● **Given records**

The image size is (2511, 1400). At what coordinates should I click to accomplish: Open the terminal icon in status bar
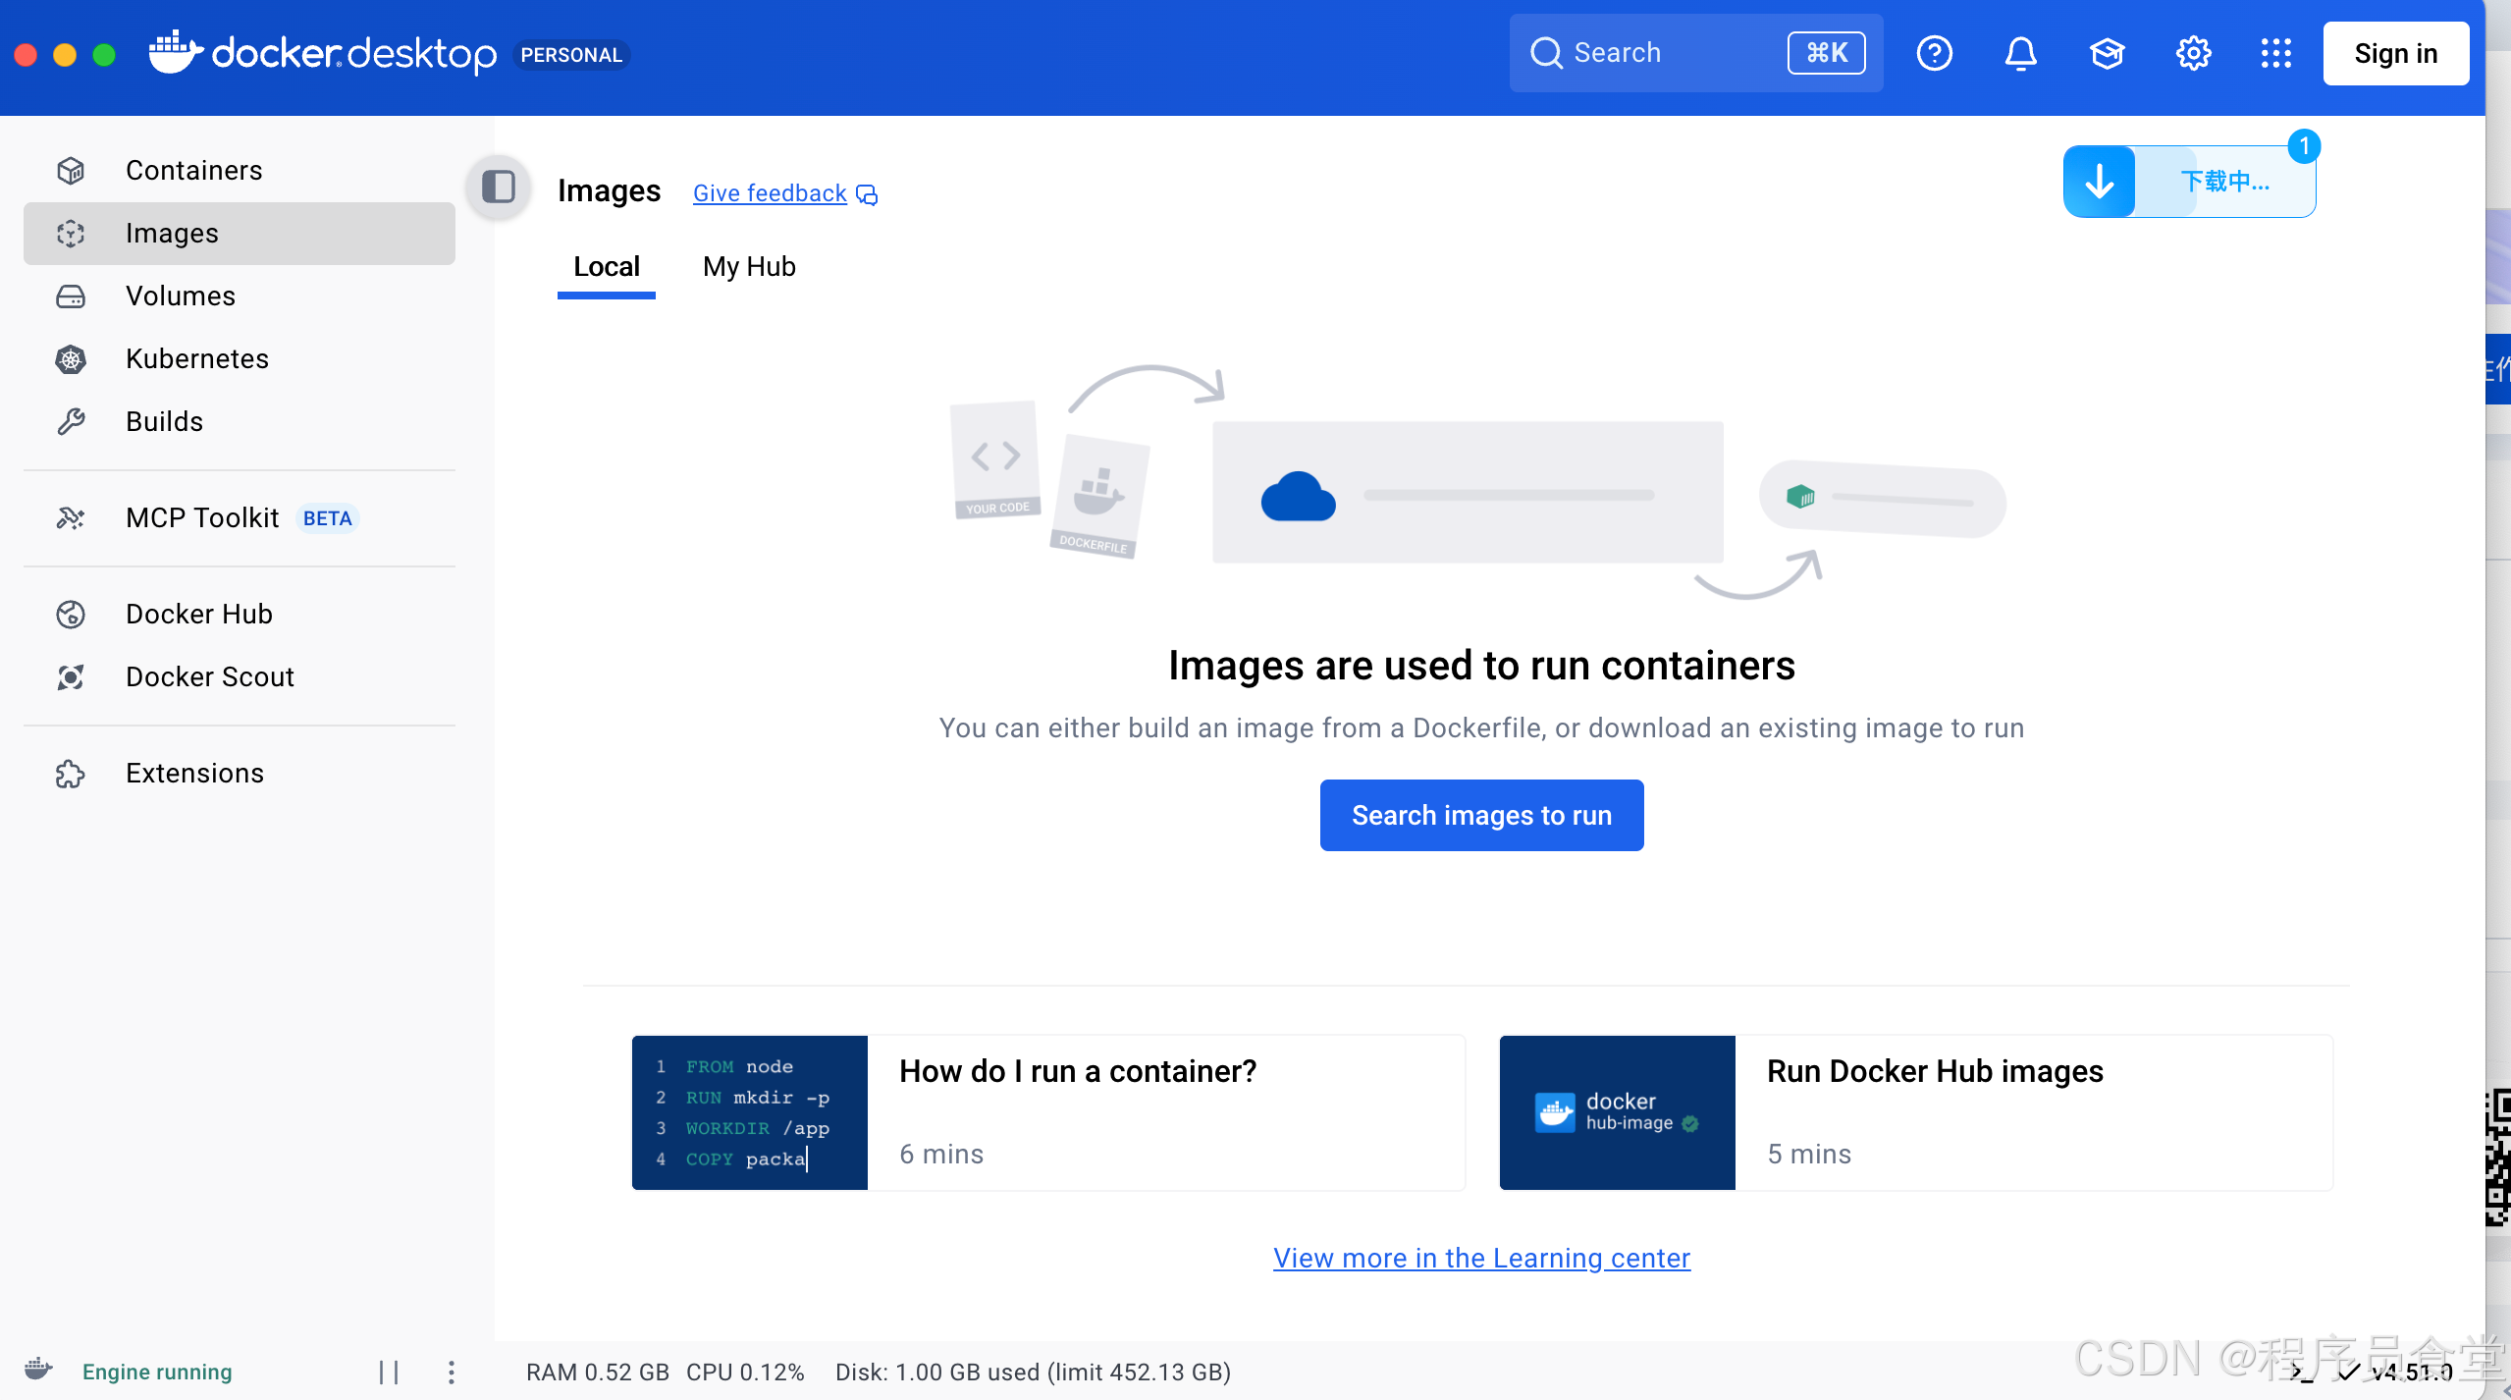(2302, 1372)
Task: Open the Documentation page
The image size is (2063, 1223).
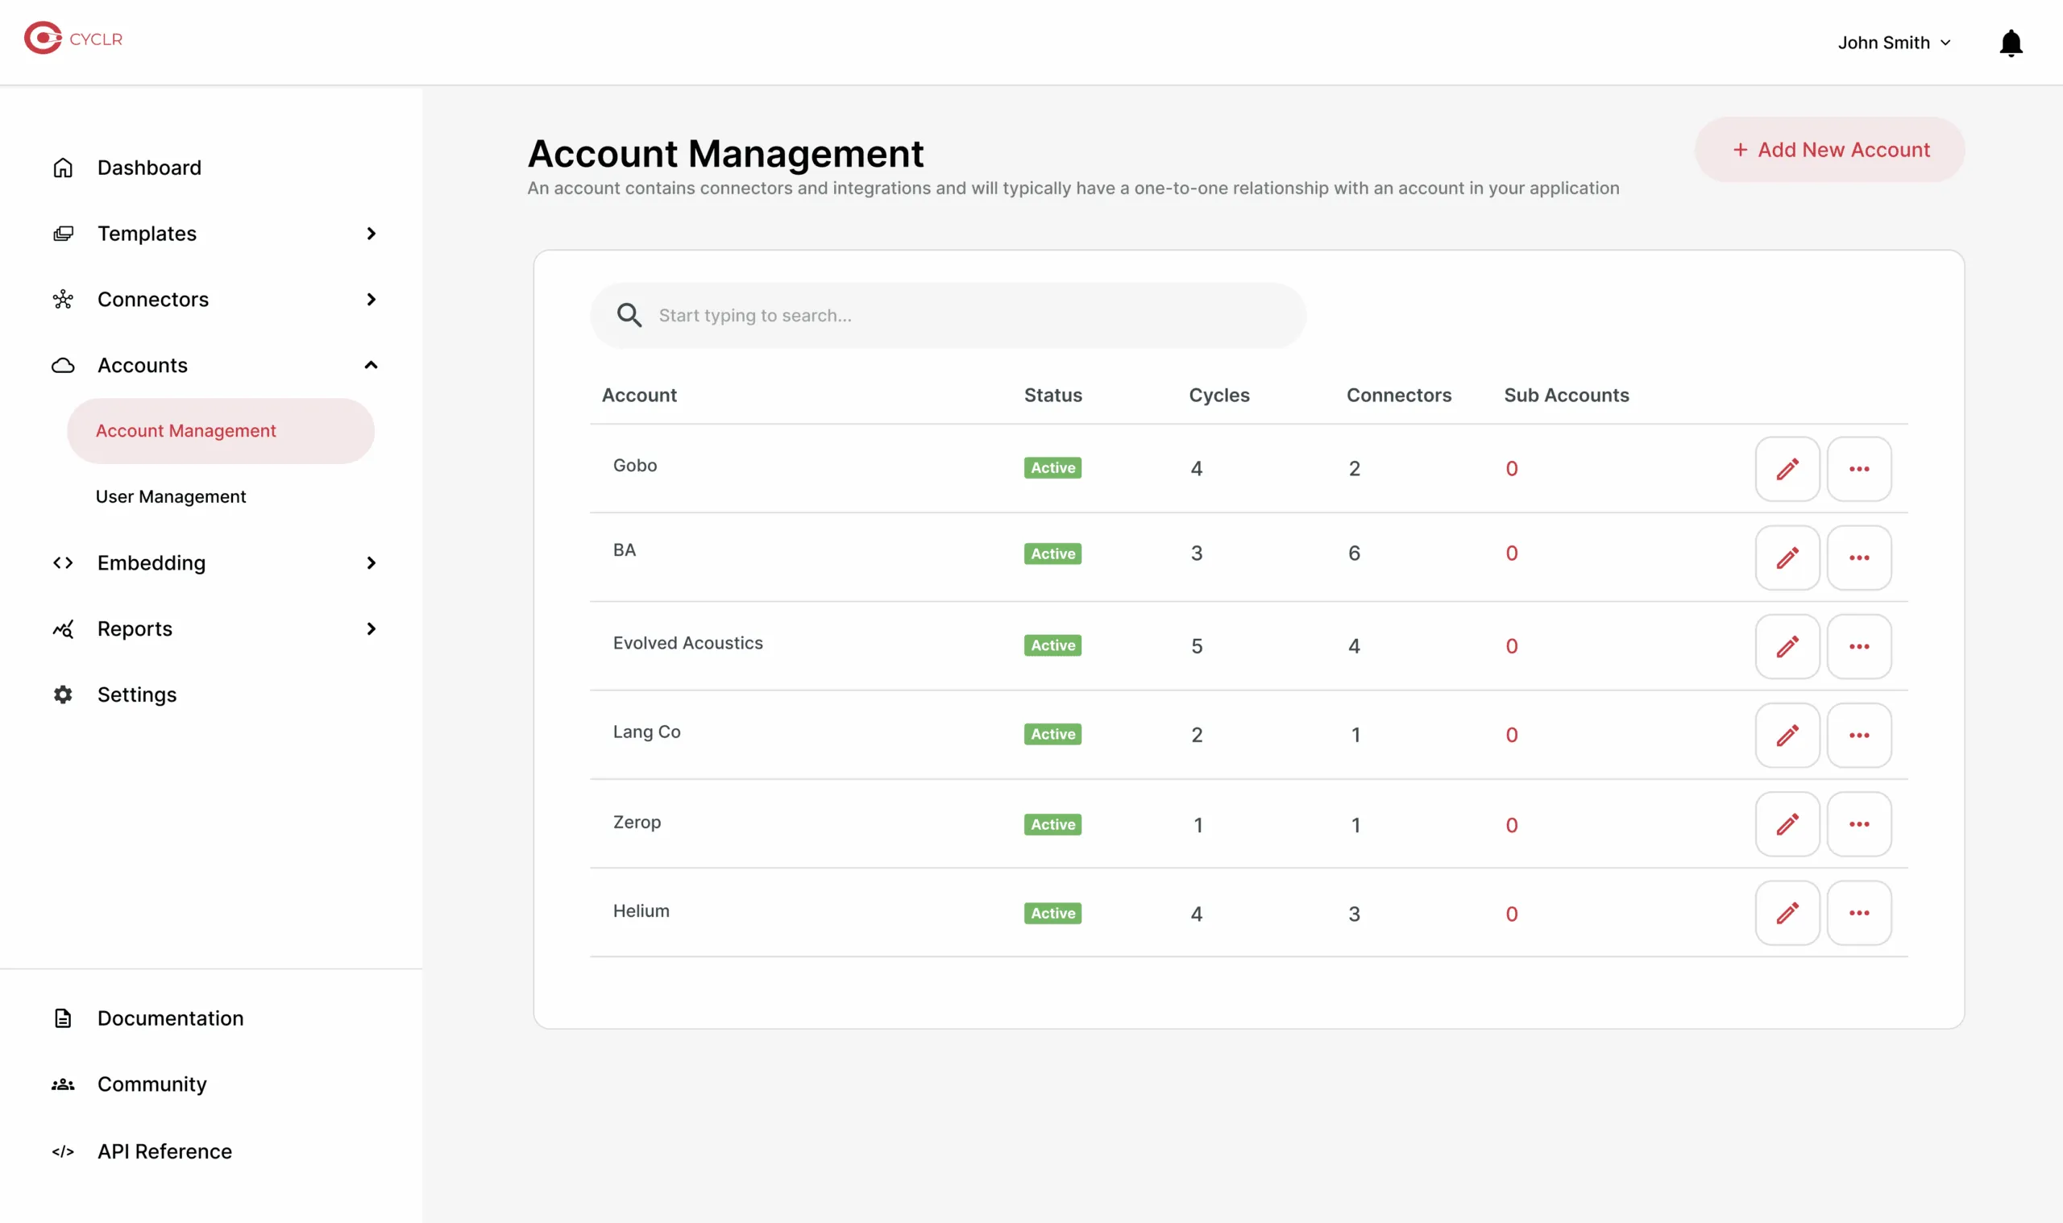Action: coord(170,1018)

● **Work instruction**
A word-for-word transcript of the entries above is needed, with pictures removed.

● **Output of the task**
The image size is (2511, 1400). At what coordinates should I click to accomplish: Open the terminal icon in status bar
(2302, 1372)
Task: Open the Documentation page
The image size is (2063, 1223).
Action: coord(170,1018)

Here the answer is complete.